In a research note, Macquarie said TRQ's copper production and shipments were 9% and 46% below its estimates, respectively.
It incorporated a six-month delay into its base case for the underground "which has had a material impact on our earnings outlook for TRQ".
"We cut our CY21 earnings by 19% but lift CY22 by 12% to reflect some recovery in shipment rates vs production," Macquarie said.
"The impact of the delay to the underground ramp-up is evidenced by the 34%, 22% and 54% cuts to our CY23, CY24 and CY25 earnings, respectively.
"The material downgrade to our earnings outlook drives a 16% cut in our price target from C$25 to $21."

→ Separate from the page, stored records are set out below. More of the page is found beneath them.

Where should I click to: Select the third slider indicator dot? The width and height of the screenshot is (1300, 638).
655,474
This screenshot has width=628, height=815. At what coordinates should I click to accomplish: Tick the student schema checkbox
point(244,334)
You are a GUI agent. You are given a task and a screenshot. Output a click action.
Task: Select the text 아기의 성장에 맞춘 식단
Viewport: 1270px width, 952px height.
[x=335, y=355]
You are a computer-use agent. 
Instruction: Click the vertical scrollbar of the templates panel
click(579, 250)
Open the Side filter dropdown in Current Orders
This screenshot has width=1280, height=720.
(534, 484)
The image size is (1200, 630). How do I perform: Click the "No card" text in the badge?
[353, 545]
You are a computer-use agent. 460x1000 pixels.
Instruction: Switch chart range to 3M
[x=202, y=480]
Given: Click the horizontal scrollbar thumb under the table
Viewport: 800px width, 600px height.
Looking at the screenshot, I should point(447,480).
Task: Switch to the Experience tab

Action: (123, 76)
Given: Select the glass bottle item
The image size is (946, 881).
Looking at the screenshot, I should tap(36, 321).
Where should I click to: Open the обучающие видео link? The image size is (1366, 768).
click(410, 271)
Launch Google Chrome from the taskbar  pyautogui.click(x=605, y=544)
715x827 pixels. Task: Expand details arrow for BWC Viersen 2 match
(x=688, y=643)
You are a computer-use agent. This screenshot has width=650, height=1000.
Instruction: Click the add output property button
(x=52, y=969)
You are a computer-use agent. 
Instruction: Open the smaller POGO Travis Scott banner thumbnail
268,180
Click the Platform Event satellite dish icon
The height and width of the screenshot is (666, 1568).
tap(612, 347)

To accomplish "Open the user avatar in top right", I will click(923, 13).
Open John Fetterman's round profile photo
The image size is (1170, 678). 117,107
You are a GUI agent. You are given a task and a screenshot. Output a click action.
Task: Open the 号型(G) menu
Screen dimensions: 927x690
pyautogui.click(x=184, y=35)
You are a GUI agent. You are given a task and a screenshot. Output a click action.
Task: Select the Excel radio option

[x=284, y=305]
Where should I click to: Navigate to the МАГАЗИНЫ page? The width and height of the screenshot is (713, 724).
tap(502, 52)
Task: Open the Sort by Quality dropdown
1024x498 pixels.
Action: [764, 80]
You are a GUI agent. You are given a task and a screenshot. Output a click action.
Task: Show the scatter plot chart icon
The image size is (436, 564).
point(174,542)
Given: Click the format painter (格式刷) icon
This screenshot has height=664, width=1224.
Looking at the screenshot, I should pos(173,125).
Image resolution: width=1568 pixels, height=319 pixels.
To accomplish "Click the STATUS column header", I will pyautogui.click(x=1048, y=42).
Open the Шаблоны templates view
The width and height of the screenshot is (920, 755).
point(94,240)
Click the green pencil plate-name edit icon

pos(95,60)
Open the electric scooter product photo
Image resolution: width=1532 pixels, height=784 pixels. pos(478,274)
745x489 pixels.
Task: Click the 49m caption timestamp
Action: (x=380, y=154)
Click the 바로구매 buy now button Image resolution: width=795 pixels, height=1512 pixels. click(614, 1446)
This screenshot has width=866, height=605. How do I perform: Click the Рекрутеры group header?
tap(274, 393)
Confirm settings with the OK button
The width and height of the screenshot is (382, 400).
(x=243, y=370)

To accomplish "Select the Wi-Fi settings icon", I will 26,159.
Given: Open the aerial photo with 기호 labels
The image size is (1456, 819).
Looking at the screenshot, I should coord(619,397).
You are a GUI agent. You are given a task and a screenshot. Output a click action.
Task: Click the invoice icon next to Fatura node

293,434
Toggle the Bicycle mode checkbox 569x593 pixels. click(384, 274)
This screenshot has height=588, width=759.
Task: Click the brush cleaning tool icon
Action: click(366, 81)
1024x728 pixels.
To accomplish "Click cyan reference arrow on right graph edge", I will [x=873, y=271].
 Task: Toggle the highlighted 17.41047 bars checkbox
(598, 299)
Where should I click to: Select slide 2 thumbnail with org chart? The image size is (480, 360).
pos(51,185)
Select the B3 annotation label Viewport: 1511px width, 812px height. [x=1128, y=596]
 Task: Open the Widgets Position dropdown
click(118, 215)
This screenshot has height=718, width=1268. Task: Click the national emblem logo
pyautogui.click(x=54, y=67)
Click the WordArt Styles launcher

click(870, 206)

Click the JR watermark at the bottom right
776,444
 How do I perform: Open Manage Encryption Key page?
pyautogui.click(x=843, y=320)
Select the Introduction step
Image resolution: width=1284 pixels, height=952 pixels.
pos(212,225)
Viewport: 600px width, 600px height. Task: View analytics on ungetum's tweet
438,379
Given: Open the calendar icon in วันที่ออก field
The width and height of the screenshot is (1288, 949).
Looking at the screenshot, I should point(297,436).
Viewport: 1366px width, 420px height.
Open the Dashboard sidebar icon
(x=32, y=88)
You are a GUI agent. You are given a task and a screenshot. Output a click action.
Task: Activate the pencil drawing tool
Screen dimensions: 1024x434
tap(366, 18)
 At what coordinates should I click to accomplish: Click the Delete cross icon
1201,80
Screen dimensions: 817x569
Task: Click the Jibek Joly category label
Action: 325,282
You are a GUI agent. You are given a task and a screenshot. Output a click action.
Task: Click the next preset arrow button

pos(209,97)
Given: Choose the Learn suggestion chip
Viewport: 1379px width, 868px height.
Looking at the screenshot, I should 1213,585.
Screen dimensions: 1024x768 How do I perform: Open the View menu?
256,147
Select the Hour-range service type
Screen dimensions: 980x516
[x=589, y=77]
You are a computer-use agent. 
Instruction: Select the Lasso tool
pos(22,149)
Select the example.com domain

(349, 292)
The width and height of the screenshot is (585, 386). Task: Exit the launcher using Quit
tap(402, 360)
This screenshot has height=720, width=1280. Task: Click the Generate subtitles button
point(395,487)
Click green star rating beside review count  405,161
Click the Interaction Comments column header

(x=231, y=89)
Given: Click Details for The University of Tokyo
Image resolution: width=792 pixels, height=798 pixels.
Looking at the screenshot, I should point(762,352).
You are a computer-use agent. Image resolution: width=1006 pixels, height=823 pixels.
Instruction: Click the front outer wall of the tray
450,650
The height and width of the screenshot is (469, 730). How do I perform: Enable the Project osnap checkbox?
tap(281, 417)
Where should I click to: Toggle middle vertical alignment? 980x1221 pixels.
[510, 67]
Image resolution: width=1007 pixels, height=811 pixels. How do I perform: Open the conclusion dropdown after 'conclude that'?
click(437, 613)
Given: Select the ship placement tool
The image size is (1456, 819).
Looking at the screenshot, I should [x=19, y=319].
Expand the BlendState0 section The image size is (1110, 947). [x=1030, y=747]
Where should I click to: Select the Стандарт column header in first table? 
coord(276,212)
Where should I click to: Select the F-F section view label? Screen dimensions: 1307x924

It downgraded TRQ from outperform to neutral.
Macquarie noted TRQ had not confirmed the quantum of the underground delay or updated production, cash cost or capex guidance for CY21.
"Given the lack of activity in the 2QCY21 and ongoing COVID-19 related pressures, we expect capital expenditure to fall below guidance in CY21," it said.
"However, the capex is only delayed and as a result we lift our total capital expenditure budget for the Hugo North underground from US$7 billion to $7.3 billion."
The Mongolian government, which owns 34% of Oyu Tolgoi, indicated earlier this year it was unhappy with the updated plan for the over-budget underground expansion and has threatened to void the mine's 2009 investor agreement if Oyu Tolgoi's tax claims aren't dismissed in international arbitration.
TRQ - which is in turn owned 50.8% by Rio Tinto - owns 66% of Oyu Tolgoi.
Its shares (TSX: TRQ), which have ranged between $9.80-$26.45 over the past year, closed down 4.4% yesterday to C$16.45, valuing it at $3.3 billion (US$2.6 billion).